We live in a distinctive but tutti putti flat; designed and built by a locally famous architect and builder called Ernest Trobridge in the late 1920s. Trobridge believed in using natural, local materials and had a real thing about compressed wood. His houses and flats are scattered around NW9, the earliest ones heavily thatched, and include the Castle Flats on the corner of our road; which appeared with Sir John Betjeman standing on top of them in his Metroland documentary in 1973 (and the Madness “Our House” video nine years later… from what feels like a very different time). His designs are part Tudor, part medieval, with imaginative twists – particularly tall, spirally chimneys – that make me wonder how many spoons of magic mushrooms he took in his tea. All the fireplaces in our row of flats are variations on a theme of decorative brick that look hefty and solid. But, the structure of interior walls (and some exterior walls) was described in our pre sale survey as “exceptionally flimsy”. So, though they don’t look just the same, they are, in parts, definitely made out of ticky tacky.
A while back, one of us knocked into one of the bedroom walls and a hole appeared. Pulling away a layer of wallpaper revealed a 6″ x 9″ rectangular cavity with an air brick at the end, that the previous owners had just papered over. Brushing out the dust and cobwebs revealed several rusted nails left over from 1927 and an air brick at a visibly wonky angle; implying that 1920s craftsmanship wasn’t all that it has been cracked up to be. Definite sense of “that’ll do” combined with an undue haste to get done. With the impending energy price rise putting a premium on closing off sources of drafts, I bought an air brick grille. This, like all good Christmas toys that arrive without batteries, arrived without screws; but with the instruction to use “Grade 6 round headed screws of appropriate length”. I needed four of them. The only packs they had in Wickes contained 50. So, having screwed them in, I am left with 46 spare. In the absence of another 11 and a half grilles to put in, I’ve just put them in the tin box that contains all the other packs of screws and nails; where they will stay unused, possibly forever.

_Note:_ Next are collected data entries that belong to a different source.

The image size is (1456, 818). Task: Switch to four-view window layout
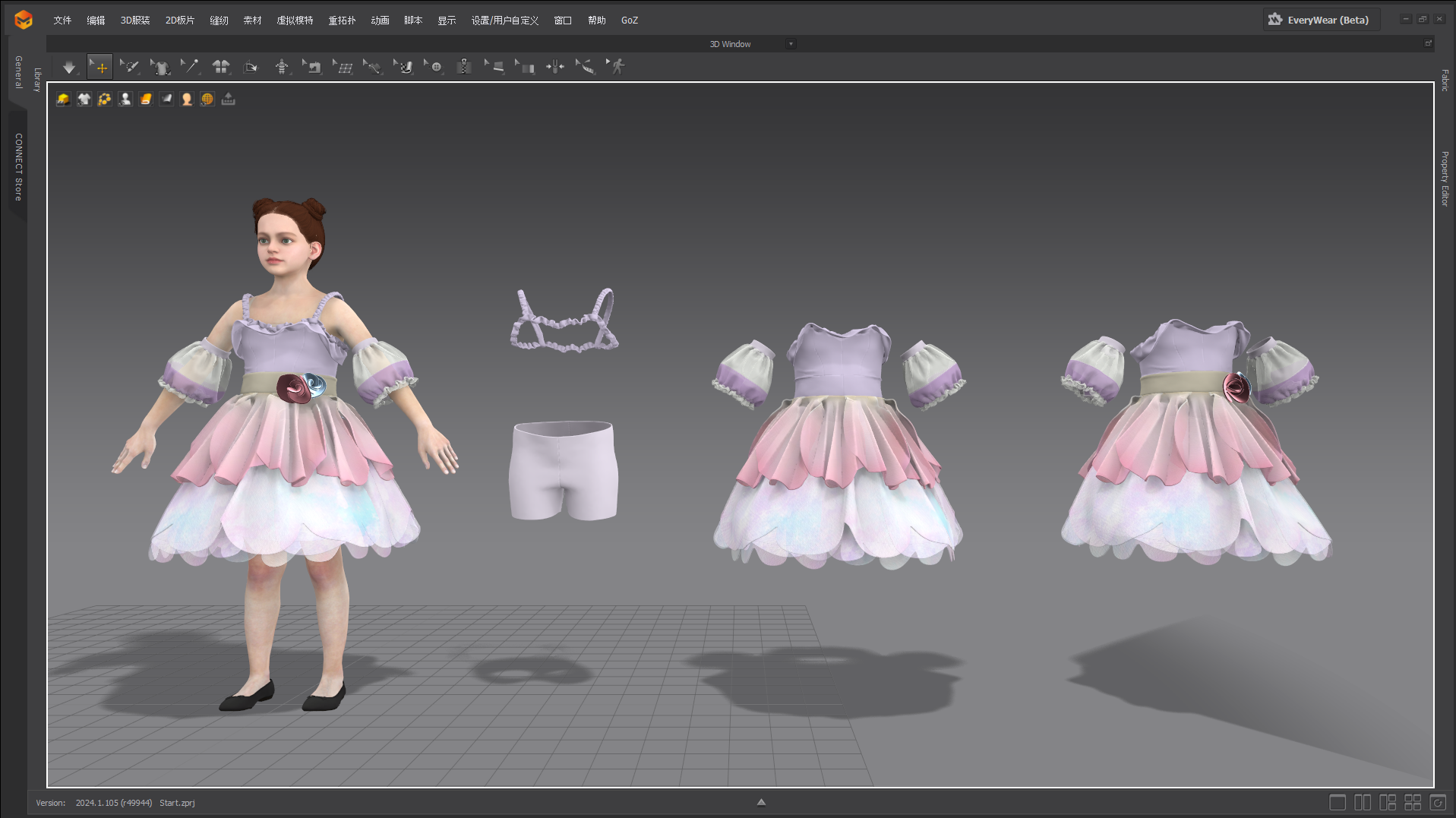point(1414,802)
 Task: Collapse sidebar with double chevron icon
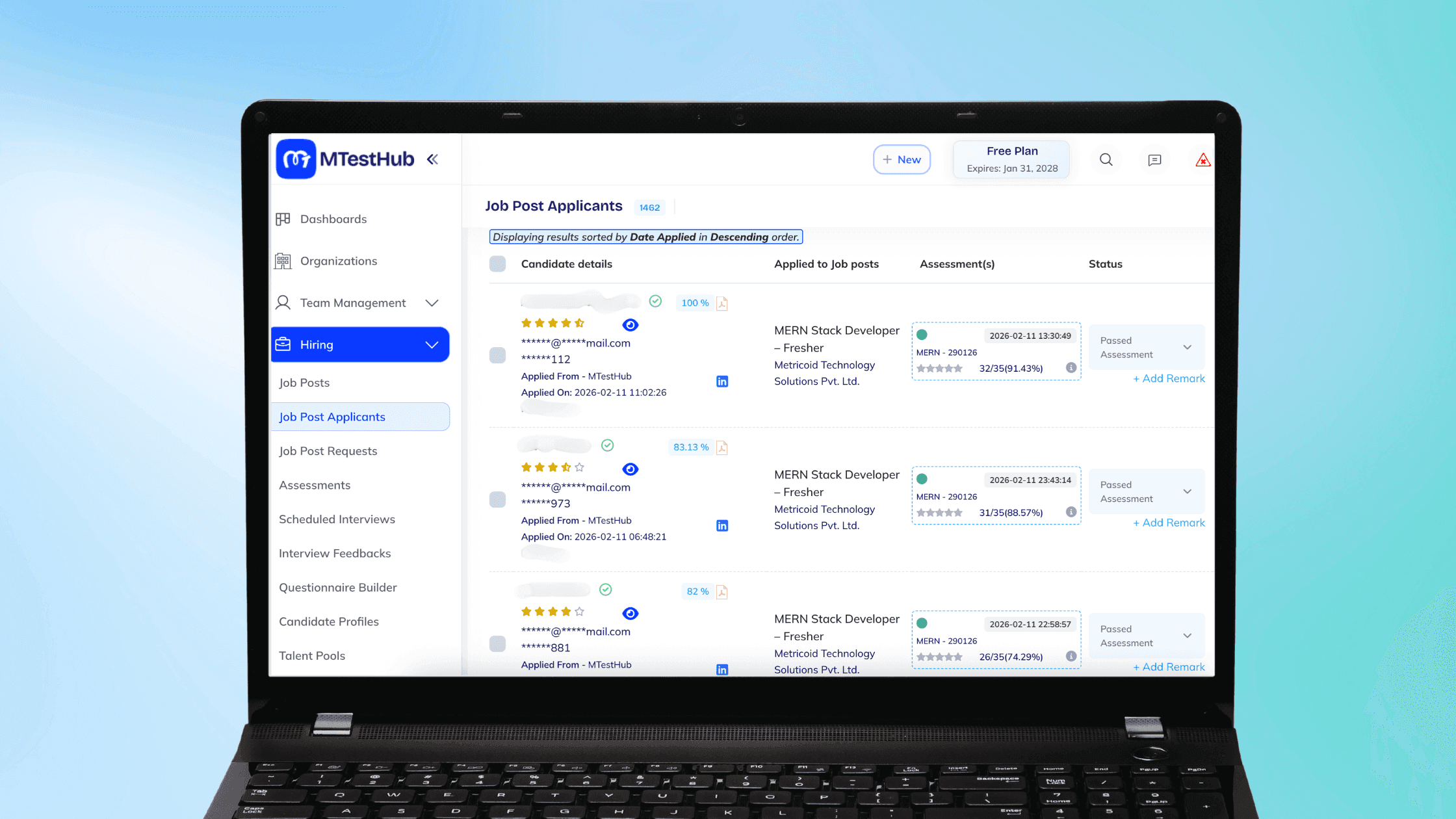pos(432,159)
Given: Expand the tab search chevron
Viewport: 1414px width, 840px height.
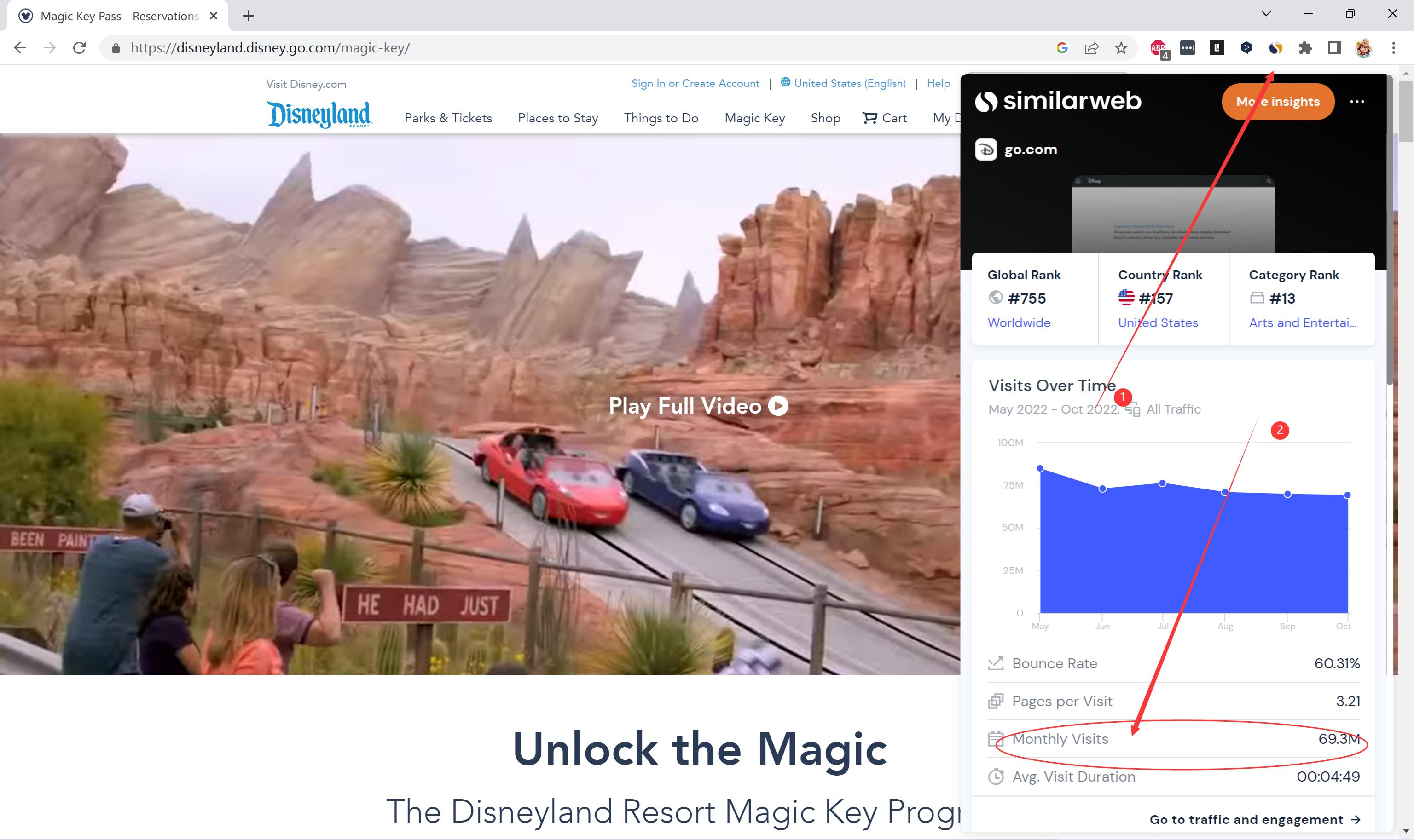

When I was growing up in Grays, there was a tiny shop on the corner of Orsett Road and Derby Road that was run by Mr Flint. Flints was a bit like the shop in the 2 Ronnies “For…k…andles” sketch, but much smaller and qualitatively neater. In fact, it might be best described as a shrine to the most anally retentive possible kind of man cave. Presided over by Mr Flint: a small, bald, bird faced man in one of those brown coats that proclaimed that he was a tradesman and proud of it. He sold all sorts of DIY related bits and bobs, and a nice little side line in Airfix plastic models and armies in a box, and the dinky little tins of Humbrol paints needed to paint them. One line that seemed to sell quite well was models of the ships involved in the Battle of the River Plate – probably recalled in plastic because it was a moral boosting early victory for the Royal Navy at a time when everything else was bleak; or, given that it was on Dec 13th 1939, hadn’t properly kicked off yet. The German pocket battleship Graf Spee and the British and New Zealand light cruisers Ajax, Achilles and (rather more prosaically) Exeter; of the sort that were strikingly described as “eggshells armed with hammers”. I’ve known people like that. Me, sometimes. These were on display above the counter, as a sort of decorative flourish. But the main trade of the shop was tools, screws, nails, nuts and bolts and such. You could buy these in exactly the quantity you needed. If you wanted 4 Grade 6 Round headed screws, Mr Flint would sell you 4 Grade 6 round headed screws. And charge you a ha’penny for it. So, you got what you needed, no more, no less; no waste, no overconsumption, no pointless storage.

In the middle of the parade of shops in Kingsbury, there is a large store to let. That is the sort of space that we need for a Library of Things, one of the Repair Workshops the Council is planning and possibly a free book exchange. The main shopping drag is part of the Roe Green Green Zone, along with the Park, the Primary and Secondary Schools and the streets to the North, which will be the prototype for local transformation. Early days and the Council has limited resources, but we should be thinking big.